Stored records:
<<<<

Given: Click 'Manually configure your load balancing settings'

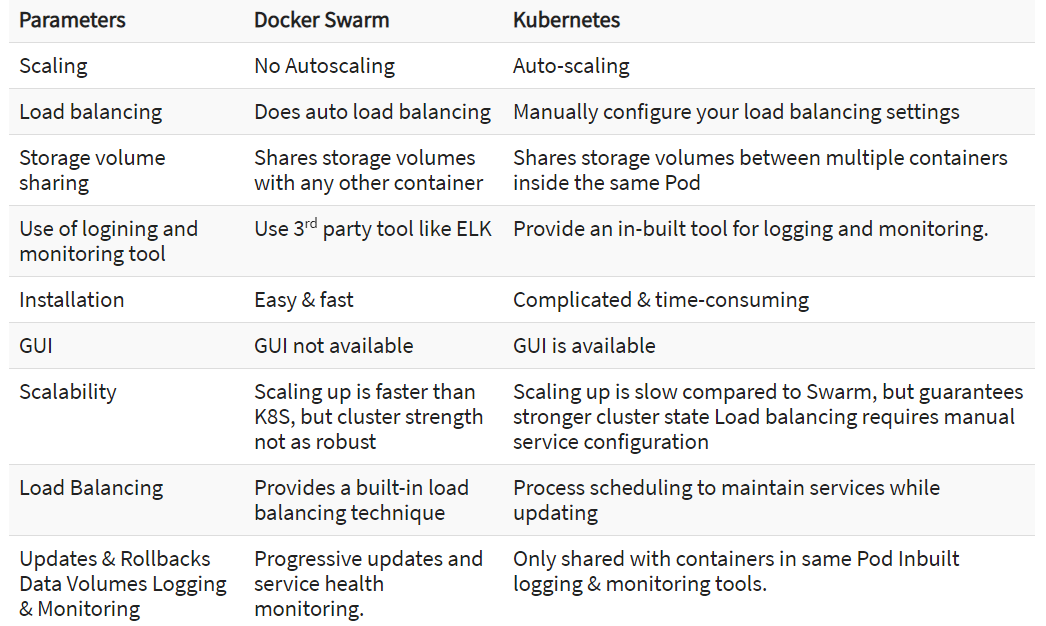Looking at the screenshot, I should click(x=736, y=112).
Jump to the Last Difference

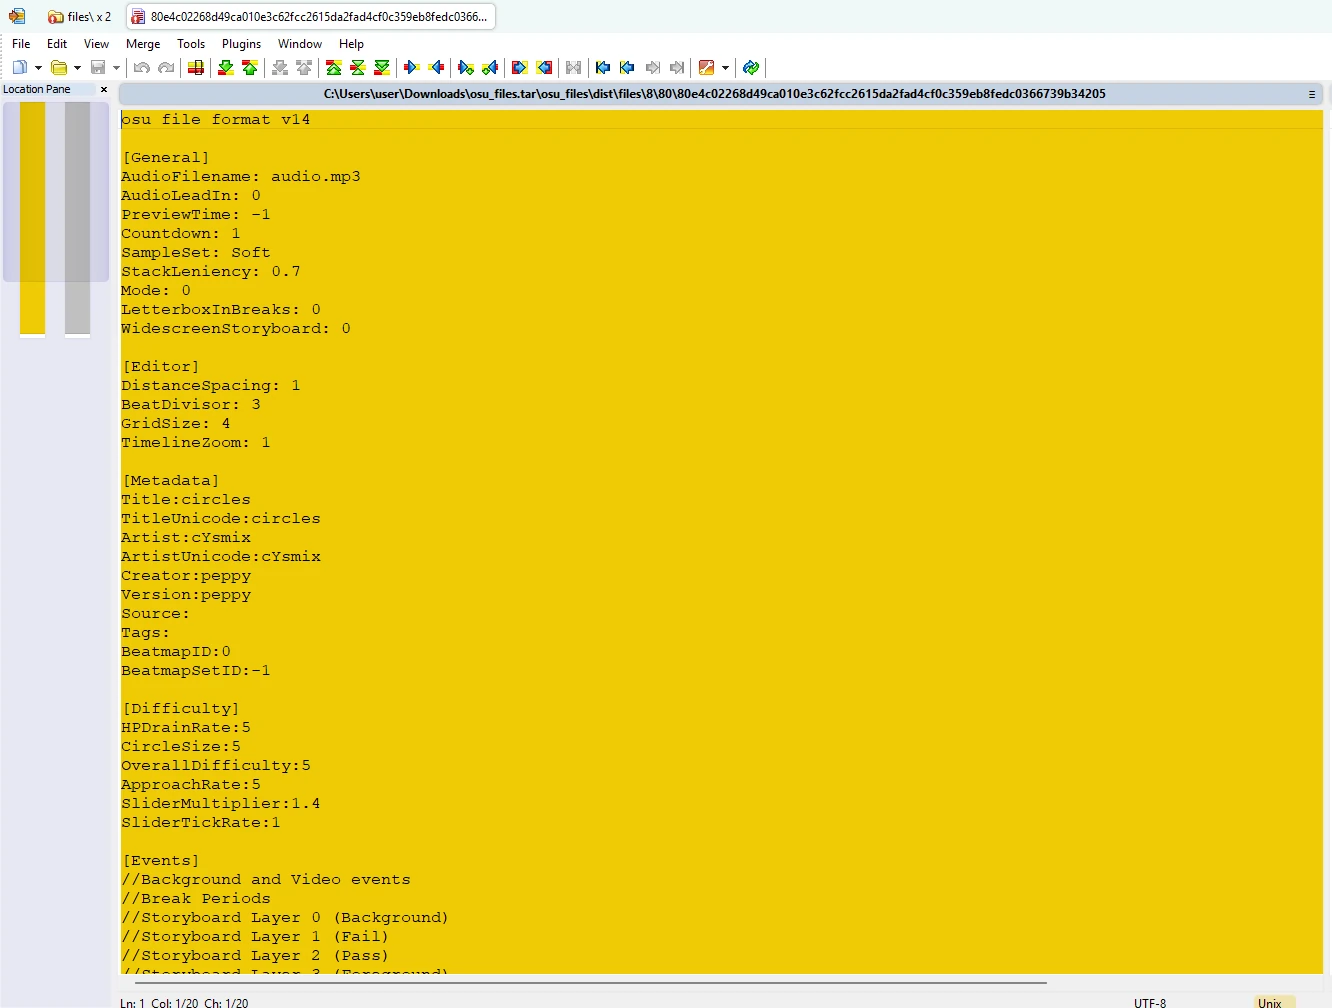(382, 67)
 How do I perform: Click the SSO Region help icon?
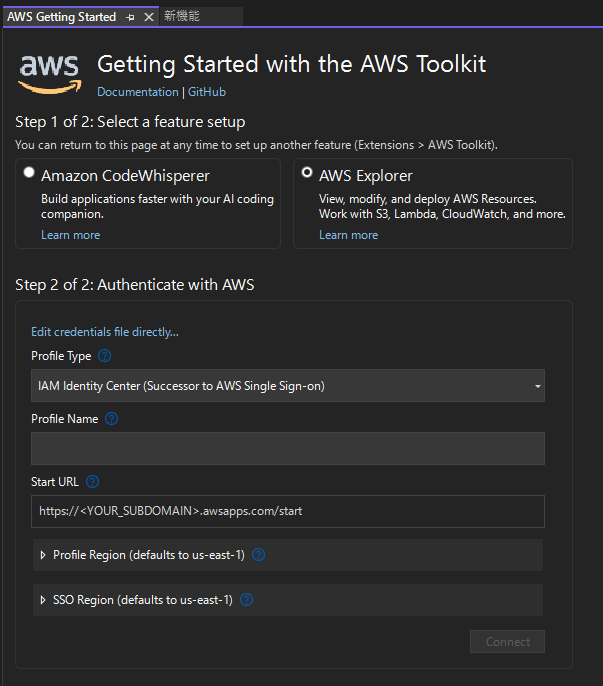(246, 600)
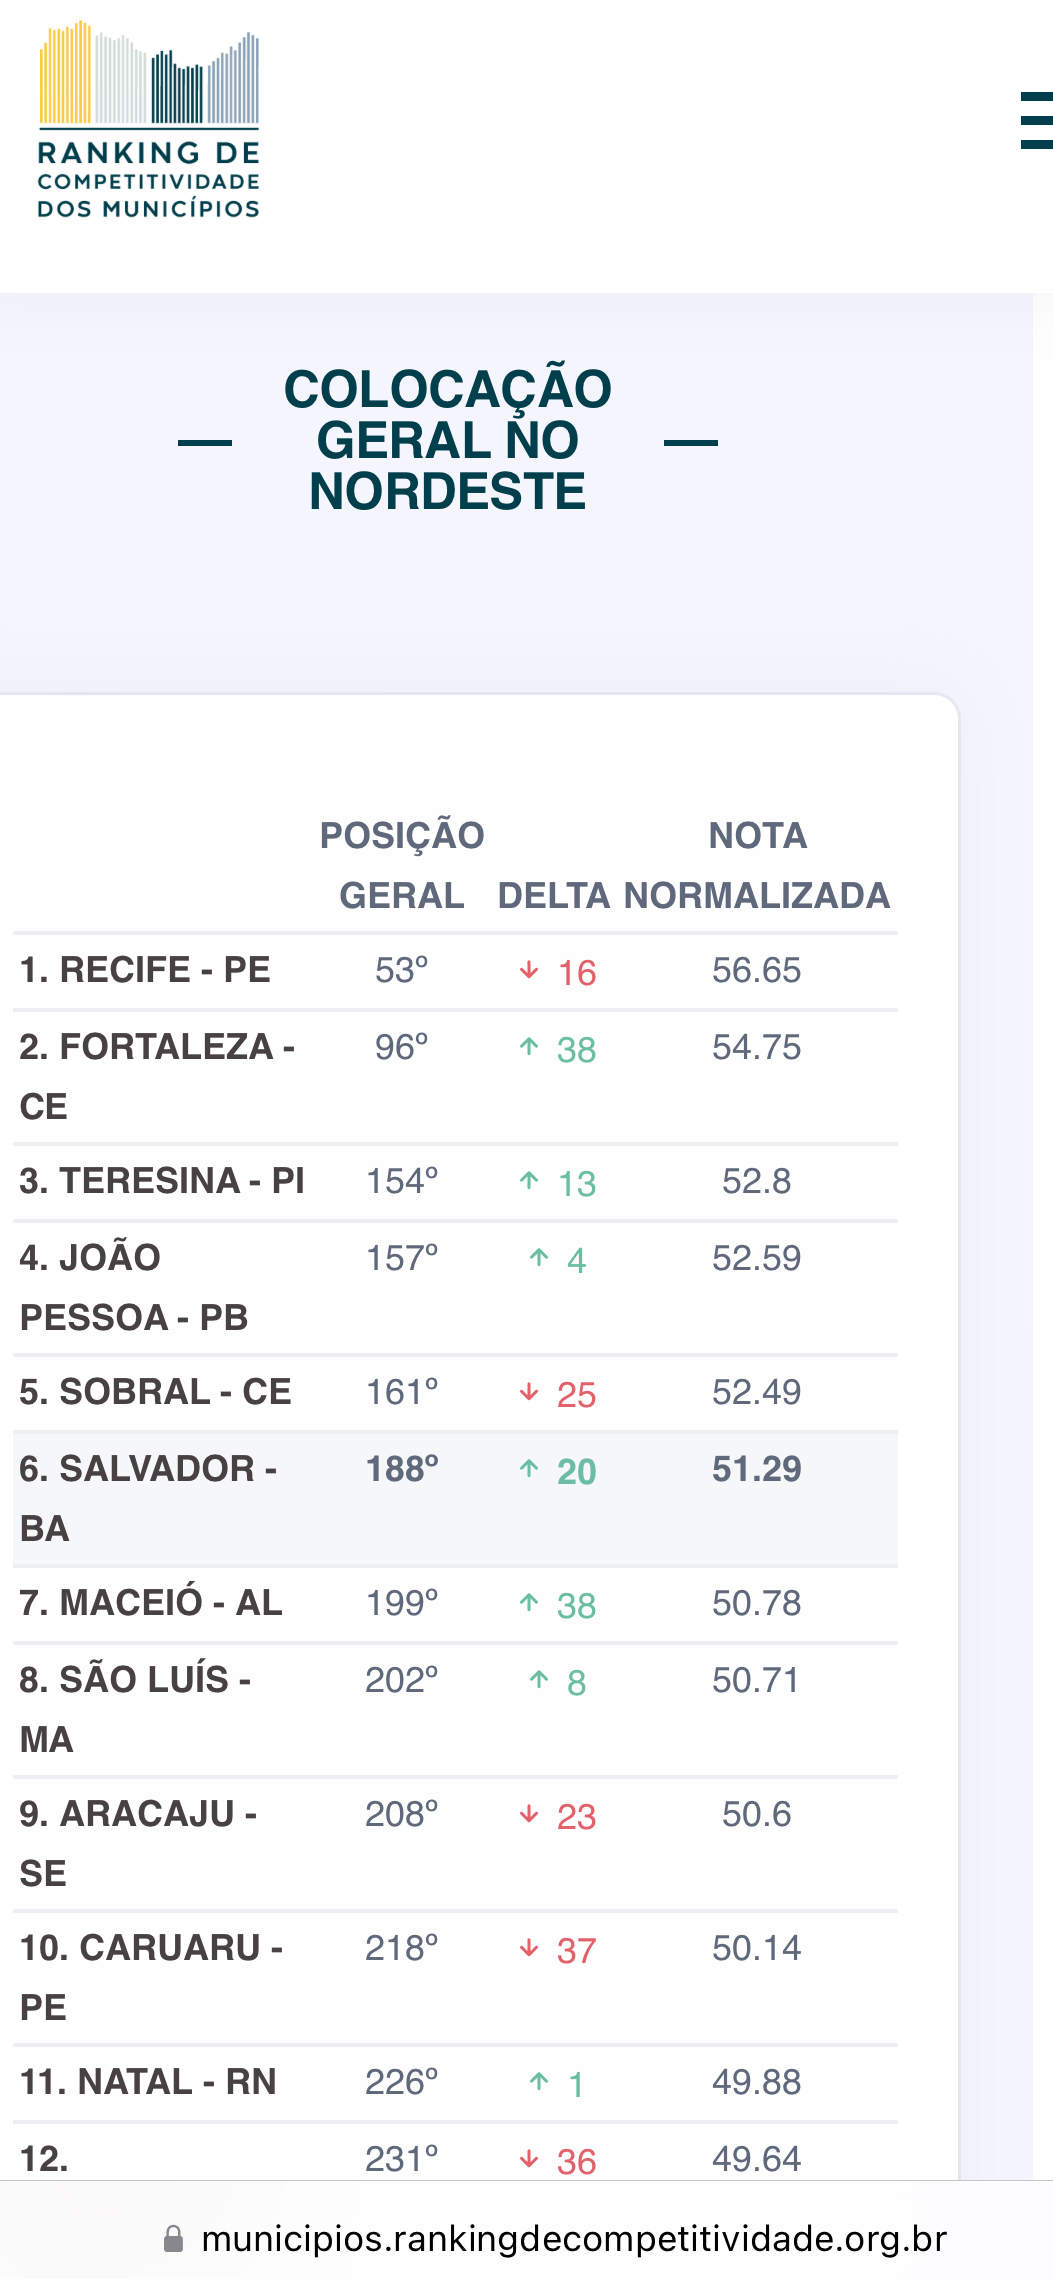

>>>>

WORK REQUEST:
Copy every record exactly, but skip the pictures.

ANSWER TO THIS EXERCISE:
Given: Click 'Manually configure your load balancing settings'

Looking at the screenshot, I should click(x=736, y=112).
Jump to the Last Difference

(382, 67)
 How do I perform: Click the SSO Region help icon?
(246, 600)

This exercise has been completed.